Singing Colors (Review)

Scriptorium: Poems, Melissa Range, Beacon Press 2016

Melissa Range’s Scriptorium concentrates sounds and sights to weave together poems on the topics of Appalachia, Christianity, and the natural sources turned into ink for use by Christian monks in Europe during the Middle Ages. While perhaps disperate-sounding topics, Range uses the colors of the titular scriptorium as a backbone to structure the topics for the reader.

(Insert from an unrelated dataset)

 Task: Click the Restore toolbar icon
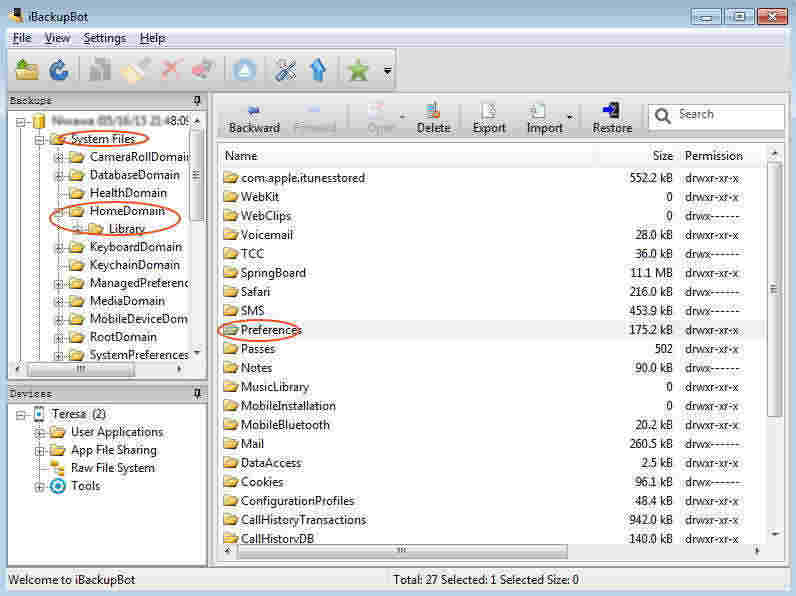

Verdigris, orpiment, kermes red, ultramarine, shell white‐these are a few of the colors Range writes about in a series of sonnets, enlightening the reader to the creation process and source animal, mineral, or vegetable of the inks. Opening “Woad”, Range writes

Once thought lapis on the carpet page, mined
from an Afghan cave, this new-bruise clot
in the monk’s ink pot grew from Boudicca’s plot—
a naturalied weed from a box of black seeds found
with a blue dress in a burial mound.

But whatever the range, ahem, of topics, Range’s musicality on the page is what stays with me. Take, for example, “Pigs (See Swine)” which is 32 lines, eight quatrains, of monorhyme, one rhyme sound for the entirety of the poem. The second stanza goes

But there’s a book whose pigskin bindings shine
for youth and aged alike, in which the terms align,
pigs and swine; and in its stories, sow supine,
your litter’s better bacon in a poke done up with twine.

Other flights of music I loved include “Anagram: See a Gray Pine”, “Hit”—really, most of the poems about how they speak where and when Range grew up. Range wrings music from the most simple and the most complex of English words but even at the syllables’ most simple, her meanings are multiple and deep and worth reading.